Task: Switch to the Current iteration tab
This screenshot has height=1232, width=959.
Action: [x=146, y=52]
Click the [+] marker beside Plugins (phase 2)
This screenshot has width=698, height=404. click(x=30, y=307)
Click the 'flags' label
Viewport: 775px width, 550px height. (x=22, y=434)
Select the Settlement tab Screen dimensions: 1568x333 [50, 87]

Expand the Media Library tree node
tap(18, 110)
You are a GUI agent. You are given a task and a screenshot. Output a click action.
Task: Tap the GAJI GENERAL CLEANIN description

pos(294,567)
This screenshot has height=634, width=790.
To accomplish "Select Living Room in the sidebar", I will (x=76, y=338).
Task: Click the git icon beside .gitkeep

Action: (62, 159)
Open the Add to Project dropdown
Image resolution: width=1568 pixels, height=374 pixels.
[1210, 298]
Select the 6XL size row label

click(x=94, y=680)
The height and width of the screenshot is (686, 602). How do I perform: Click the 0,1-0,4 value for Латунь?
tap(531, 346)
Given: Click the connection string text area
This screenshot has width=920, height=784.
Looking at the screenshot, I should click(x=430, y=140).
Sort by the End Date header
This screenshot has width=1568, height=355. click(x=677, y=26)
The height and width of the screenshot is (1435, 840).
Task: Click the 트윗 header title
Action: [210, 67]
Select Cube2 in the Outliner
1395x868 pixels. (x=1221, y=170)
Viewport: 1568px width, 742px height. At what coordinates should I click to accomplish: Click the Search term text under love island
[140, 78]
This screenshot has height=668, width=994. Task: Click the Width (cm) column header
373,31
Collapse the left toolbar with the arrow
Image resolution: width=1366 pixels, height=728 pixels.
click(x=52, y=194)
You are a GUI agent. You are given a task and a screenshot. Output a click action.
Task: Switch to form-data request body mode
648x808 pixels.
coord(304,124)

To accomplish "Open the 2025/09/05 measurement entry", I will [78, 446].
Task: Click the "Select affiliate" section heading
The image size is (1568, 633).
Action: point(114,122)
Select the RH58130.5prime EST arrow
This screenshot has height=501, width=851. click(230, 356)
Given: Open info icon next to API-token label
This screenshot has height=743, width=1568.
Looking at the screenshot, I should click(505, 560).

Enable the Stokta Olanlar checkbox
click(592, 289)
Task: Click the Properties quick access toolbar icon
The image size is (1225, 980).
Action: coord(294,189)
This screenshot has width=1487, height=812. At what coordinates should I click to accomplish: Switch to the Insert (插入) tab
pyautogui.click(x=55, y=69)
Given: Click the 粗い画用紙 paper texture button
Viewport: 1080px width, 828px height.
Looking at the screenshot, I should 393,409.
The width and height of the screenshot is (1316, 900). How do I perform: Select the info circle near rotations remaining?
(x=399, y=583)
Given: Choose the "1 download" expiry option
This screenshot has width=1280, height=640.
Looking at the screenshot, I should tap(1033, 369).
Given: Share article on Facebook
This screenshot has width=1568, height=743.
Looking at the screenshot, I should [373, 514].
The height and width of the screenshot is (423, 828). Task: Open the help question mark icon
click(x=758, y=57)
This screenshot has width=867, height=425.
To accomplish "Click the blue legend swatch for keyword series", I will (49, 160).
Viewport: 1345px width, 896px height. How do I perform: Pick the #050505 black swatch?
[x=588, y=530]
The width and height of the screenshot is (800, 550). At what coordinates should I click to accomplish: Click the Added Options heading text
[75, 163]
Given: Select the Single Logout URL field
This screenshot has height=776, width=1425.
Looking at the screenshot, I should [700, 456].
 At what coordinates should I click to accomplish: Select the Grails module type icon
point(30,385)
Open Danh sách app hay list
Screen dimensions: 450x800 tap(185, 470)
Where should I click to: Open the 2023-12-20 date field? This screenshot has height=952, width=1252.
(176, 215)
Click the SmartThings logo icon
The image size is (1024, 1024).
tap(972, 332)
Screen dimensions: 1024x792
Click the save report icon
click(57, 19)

» **Task**
Nothing but the full listing, copied exactly, belongs in the answer.

» **Problem solution**
Task: Switch to the Current iteration tab
This screenshot has height=1232, width=959.
Action: [x=146, y=52]
Click the [+] marker beside Plugins (phase 2)
This screenshot has width=698, height=404. click(x=30, y=307)
Click the 'flags' label
Viewport: 775px width, 550px height. (x=22, y=434)
Select the Settlement tab Screen dimensions: 1568x333 [50, 87]

Expand the Media Library tree node
tap(18, 110)
You are a GUI agent. You are given a task and a screenshot. Output a click action.
Task: Tap the GAJI GENERAL CLEANIN description

pos(294,567)
This screenshot has height=634, width=790.
To accomplish "Select Living Room in the sidebar", I will (x=76, y=338).
Task: Click the git icon beside .gitkeep

Action: (62, 159)
Open the Add to Project dropdown
Image resolution: width=1568 pixels, height=374 pixels.
[1210, 298]
Select the 6XL size row label

click(x=94, y=680)
The height and width of the screenshot is (686, 602). How do I perform: Click the 0,1-0,4 value for Латунь?
tap(531, 346)
Given: Click the connection string text area
This screenshot has width=920, height=784.
Looking at the screenshot, I should click(x=430, y=140).
Sort by the End Date header
This screenshot has width=1568, height=355. click(x=677, y=26)
The height and width of the screenshot is (1435, 840).
Task: Click the 트윗 header title
Action: [210, 67]
Select Cube2 in the Outliner
1395x868 pixels. (x=1221, y=170)
Viewport: 1568px width, 742px height. At what coordinates should I click to accomplish: Click the Search term text under love island
[140, 78]
This screenshot has height=668, width=994. Task: Click the Width (cm) column header
373,31
Collapse the left toolbar with the arrow
Image resolution: width=1366 pixels, height=728 pixels.
click(x=52, y=194)
You are a GUI agent. You are given a task and a screenshot. Output a click action.
Task: Switch to form-data request body mode
648x808 pixels.
coord(304,124)

To accomplish "Open the 2025/09/05 measurement entry", I will [78, 446].
Task: Click the "Select affiliate" section heading
The image size is (1568, 633).
Action: point(114,122)
Select the RH58130.5prime EST arrow
This screenshot has height=501, width=851. click(230, 356)
Given: Open info icon next to API-token label
This screenshot has height=743, width=1568.
Looking at the screenshot, I should click(505, 560).

Enable the Stokta Olanlar checkbox
click(592, 289)
Task: Click the Properties quick access toolbar icon
The image size is (1225, 980).
Action: coord(294,189)
This screenshot has width=1487, height=812. At what coordinates should I click to accomplish: Switch to the Insert (插入) tab
pyautogui.click(x=55, y=69)
Given: Click the 粗い画用紙 paper texture button
Viewport: 1080px width, 828px height.
Looking at the screenshot, I should 393,409.
The width and height of the screenshot is (1316, 900). How do I perform: Select the info circle near rotations remaining?
(x=399, y=583)
Given: Choose the "1 download" expiry option
This screenshot has width=1280, height=640.
Looking at the screenshot, I should tap(1033, 369).
Given: Share article on Facebook
This screenshot has width=1568, height=743.
Looking at the screenshot, I should [373, 514].
The height and width of the screenshot is (423, 828). Task: Open the help question mark icon
click(x=758, y=57)
This screenshot has width=867, height=425.
To accomplish "Click the blue legend swatch for keyword series", I will (49, 160).
Viewport: 1345px width, 896px height. How do I perform: Pick the #050505 black swatch?
[x=588, y=530]
The width and height of the screenshot is (800, 550). At what coordinates should I click to accomplish: Click the Added Options heading text
[75, 163]
Given: Select the Single Logout URL field
This screenshot has height=776, width=1425.
Looking at the screenshot, I should [700, 456].
 At what coordinates should I click to accomplish: Select the Grails module type icon
point(30,385)
Open Danh sách app hay list
Screen dimensions: 450x800 tap(185, 470)
Where should I click to: Open the 2023-12-20 date field? This screenshot has height=952, width=1252.
(176, 215)
Click the SmartThings logo icon
The image size is (1024, 1024).
tap(972, 332)
Screen dimensions: 1024x792
Click the save report icon
click(57, 19)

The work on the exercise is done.